So far, so good. Next, we have to implement success
and failure
actions and inputs under the fetching
state:
transitions: {
'idle': { ... },
'fetching': {
success: function (data) {
// render the data
this.changeStateTo('idle');
},
failure: function (error) {
this.changeStateTo('error');
}
},
...
}
Notice how we’ve freed our brain from having to think about the previous process. We don’t care about user clicks or what is happening with the HTTP request. We know that the application is in a fetching
state, and we are expecting just these two actions. It is a little bit like writing new logic in isolation.
The last bit is the error
state. It would be nice if we provided that retry logic so that the application can recover from failure.
transitions: {
'error': {
retry: function () {
this.changeStateTo('idle');
this.dispatch('click');
}
}
}
Here we have to duplicate the logic that we wrote in the click
handler. To avoid that, we should either define the handler as a function accessible to both actions, or we first transition to the idle
state and then dispatch the click
action manually.
A full example of the working state machine can be found in my Codepen.
Managing State Machines With A Library
The finite state machine pattern works regardless of whether we use React, Vue or Angular. As we saw in the previous section, we can easily implement a state machine without much trouble. However, sometimes a library provides more flexibility.

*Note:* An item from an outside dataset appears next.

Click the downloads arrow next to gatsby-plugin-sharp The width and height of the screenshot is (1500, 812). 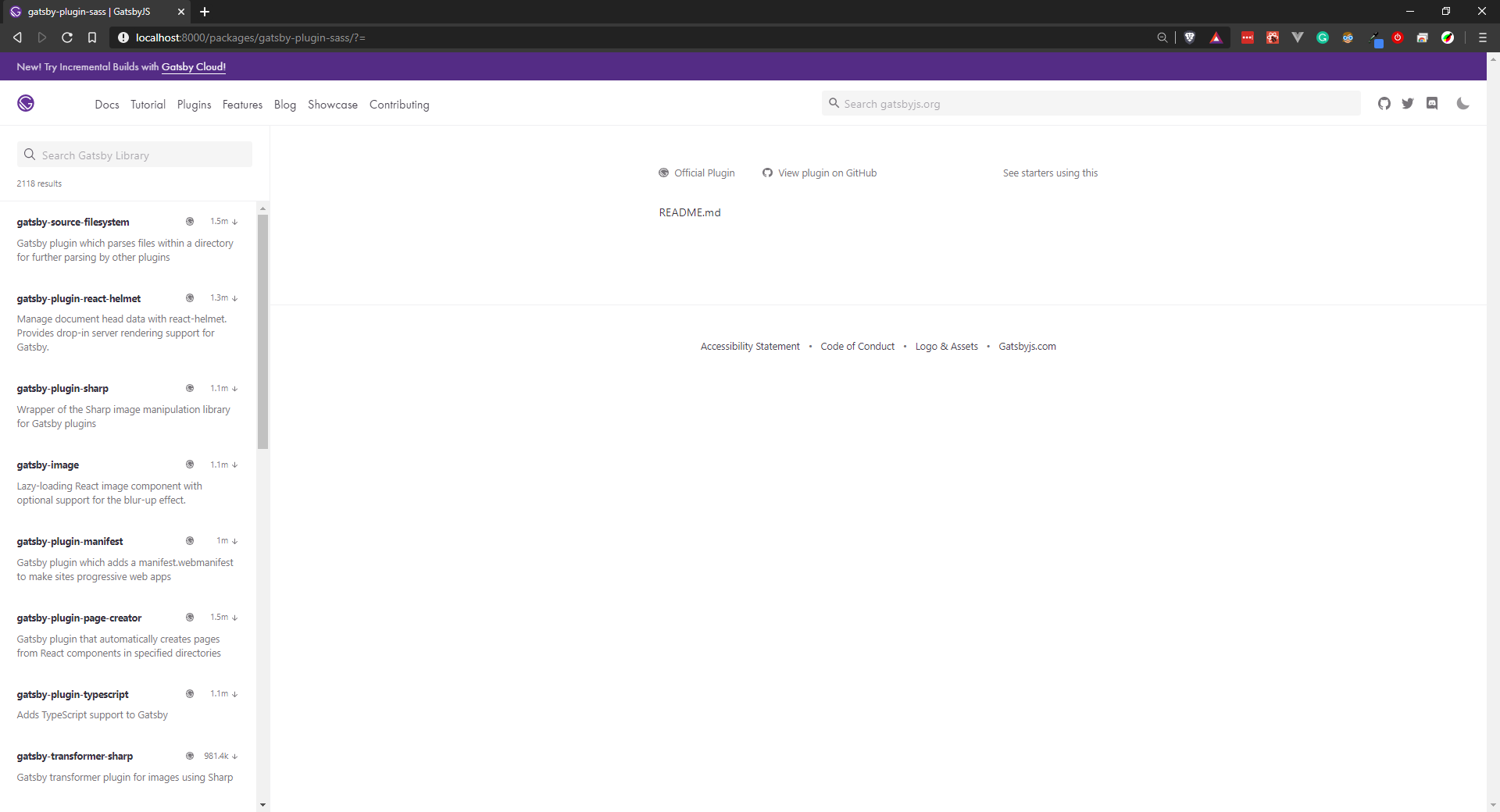click(x=234, y=388)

Some of the good ones are Machina.js and XState. In this article, however, we will talk about Stent, my Redux-like library that bakes in the concept of finite state machines.

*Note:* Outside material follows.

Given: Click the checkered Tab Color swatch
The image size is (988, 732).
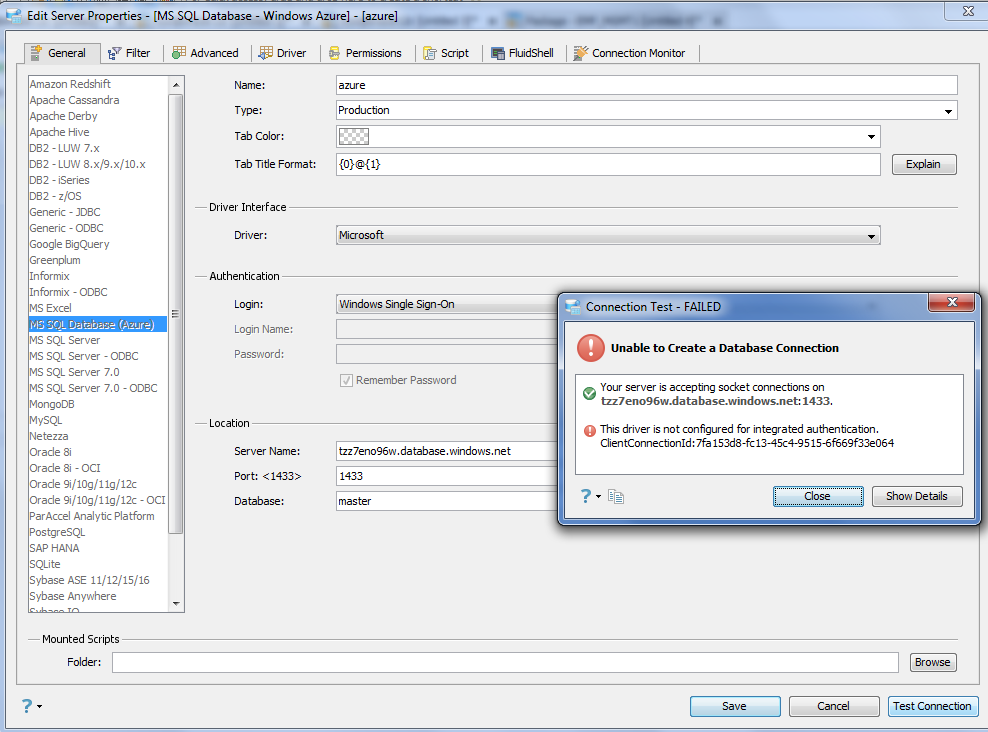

Stent is an implementation of a state machines container. It follows some of the ideas in the Redux and Redux-Saga projects, but provides, in my opinion, simpler and boilerplate-free processes. It is developed using readme-driven development, and I literally spent weeks only on the API design. Because I was writing the library, I had the chance to fix the problems that I encountered while using the Redux and Flux architectures.
Creating Machines
In most cases, our applications cover multiple domains. We can’t go with just one machine. So, Stent allows for the creation of many machines:
import { Machine } from 'stent';
const machineA = Machine.create('A', {
state: ...,
transitions: ...
});
const machineB = Machine.create('B', {
state: ...,
transitions: ...
});
Later, we can get access to these machines using the Machine.get
method:
const machineA = Machine.get('A');
const machineB = Machine.get('B');
Connecting The Machines To The Rendering Logic
Rendering in my case is done via React, but we can use any other library. It boils down to firing a callback in which we trigger the rendering. One of the first features I worked on was the connect
function:
import { connect } from 'stent/lib/helpers';
Machine.create('MachineA', ...);
Machine.create('MachineB', ...);
connect()
.with('MachineA', 'MachineB')
.map((MachineA, MachineB) => {
... rendering here
});
We say which machines are important to us and give their names. The callback that we pass to map
is fired once initially and then later every time the state of some of the machines changes. This is where we trigger the rendering. At this point, we have direct access to the connected machines, so we can retrieve the current state and methods. There are also mapOnce
, for getting the callback fired only once, and mapSilent
, to skip that initial execution.
For convenience, a helper is exported specifically for React integration. It is really similar to Redux’s connect(mapStateToProps)
.
import React from 'react';
import { connect } from 'stent/lib/react';
class TodoList extends React.Component {
render() {
const { isIdle, todos } = this.props;
...
}
}
// MachineA and MachineB are machines defined
// using Machine.create function
export default connect(TodoList)
.with('MachineA', 'MachineB')
.map((MachineA, MachineB) => {
isIdle: MachineA.isIdle,
todos: MachineB.state.todos
});
Stent runs our mapping callback and expects to receive an object — an object that is sent as props
to our React component.
What Is State In The Context Of Stent?
Until now, our state has been simple strings. Unfortunately, in the real world, we have to keep more than a string in state. This is why Stent’s state is actually an object with properties inside. The only one reserved property is name
. Everything else is app-specific data. For example:
{ name: 'idle' }
{ name: 'fetching', todos: [] }
{ name: 'forward', speed: 120, gear: 4 }
My experience with Stent so far shows me that if the state object becomes larger, we’d probably need another machine that handles those additional properties. Identifying the various states takes some time, but I believe this is a big step forward in writing more manageable applications. It is a little bit like predicting the future and drawing frames of the possible actions.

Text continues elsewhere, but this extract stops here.